Há também outras mudanças às quais o partido deve responder. A próxima crise econômica pós-pandêmica levará a novas rodadas de austeridade enquanto a filiação sindical está diminuindo fortemente. A mais importante federação sindical (FNV) perdeu sete por cento de seus membros em 2019. De todos os países da UE, a Holanda tem uma das mais altas porcentagens de trabalhadores em condições precárias. Mas os sindicatos estão falhando em atrair trabalhadores jovens e precarizados.
No entanto, mesmo enquanto o peso dos sindicatos diminuiu, novos movimentos sociais surgiram em torno do racismo e da ecologia, e pessoas de cor se tornaram mais organizadas politicamente em resposta ao racismo e à extrema-direita. O fato de o SP ter evitado importantes mobilizações sociais, sua estrutura rígida e sua hostilidade ao debate aberto o deixam pouco atrativo para os ativistas recém-políticos. Dentro do partido, os membros críticos temem que o SP perca a conexão com os ativistas mais jovens. A luta contra o ROOD é uma ilustração dramática desse risco.
No passado, os sucessos do SP deram legitimidade à liderança. Mas como suas conquistas diminuíram, a insatisfação e a oposição só aumentaram. Alguns estão considerando votar em março no novo partido anti-racista Bij1 (“juntos” na pronúncia holandesa), que também tem um programa econômico fortemente esquerdista. Os radicais no SP estão argumentando que, apesar de tudo, as pessoas devem permanecer no partido e tentar mudar seu rumo.

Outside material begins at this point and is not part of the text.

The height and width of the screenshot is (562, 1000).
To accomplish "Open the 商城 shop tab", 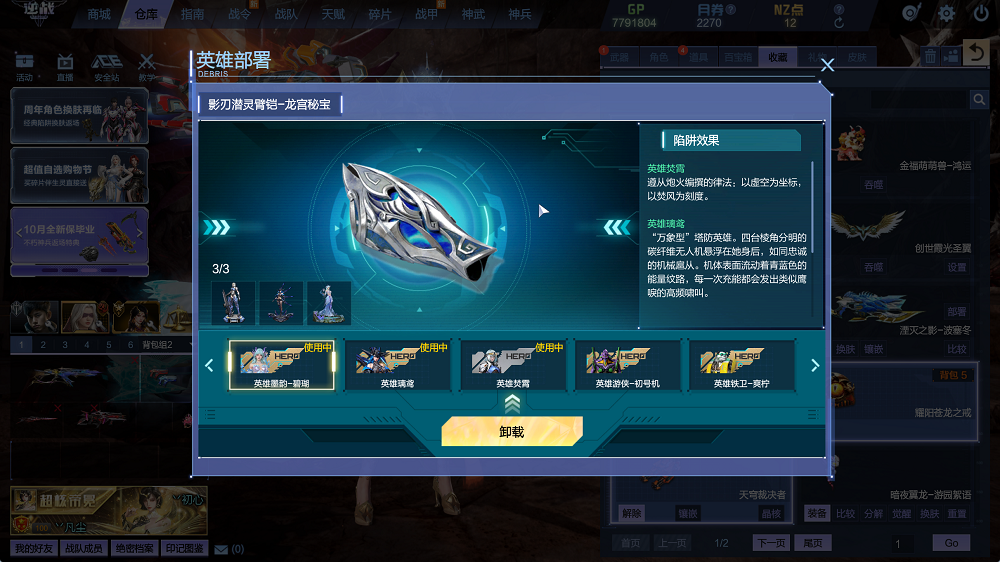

ROOD continua suas atividades, enquanto exige que o líder do partido restabeleça os laços com a organização juvenil. Os membros do partido iniciaram uma campanha de ajuda financeira à ROOD e também pedem que os vínculos entre as organizações sejam restabelecidos.
Os radicais no SP defendem uma orientação que priorize a oposição dentro e fora do parlamento, e uma agenda independente. Para isso, é necessário o envolvimento ativo nos movimentos sociais e a formulação de posições políticas que incorporem as questões dos movimentos e as demandas da classe trabalhadora.
Isto só pode ser bem sucedido se o SP trabalhar em conjunto e com outras forças. Nos últimos anos, o SP tornou-se, nas palavras de um ativista, “um partido de resolução de problemas”, focado em responder a questões políticas, mas sem alternativas próprias e com uma visão de longo prazo. Mas considerando a visibilidade limitada das ideias socialistas na Holanda, a luta ideológica sobre como a sociedade deve se parecer é urgentemente necessária.
A Holanda não é exceção ao padrão global, pelo qual erupções de raiva levam a mobilizações que podem então se dissipar com poucos vestígios. Isto coloca a necessidade de construir o que Alan Sears chamou de novas “infra-estruturas de dissidência”, “a amálgama de espaços, redes e instituições nas quais os ativistas desenvolvem suas capacidades para recuar contra o consenso de austeridade capitalista e o quadro estreito da política oficial”. Em vez de tentar apelar para um círculo eleitoral supostamente existente (que, como os resultados eleitorais estão mostrando, é limitado), o partido precisa tentar conquistar as pessoas para uma visão diferente.
É claro que se o SP persistir em seu curso atual, um maior isolamento e declínio são inevitáveis. Forçar mudanças na orientação será uma luta difícil. Considerando a fraqueza estrutural da esquerda, não há garantia de sucesso.
Notas
[1] See Alex De Jong October 2014 “Dutch Socialist Party from Sect to Mass Party”.
[2] Weekly Worker, 12 November 2020 “Bureaucratic control-freakery”, Communist Platfor “About us”.
[3] Jacobin, 27 October 2020 “How US Neocons Inspired the Netherlands’ New Radical Right”, 25 March 2019 “The Decline of the Low Countries”.
[4] Jacobin “Fights We Can Win”.
[5] Alex De Jong, Jacobin, 14 March 2017 “The Right’s Model Nation”.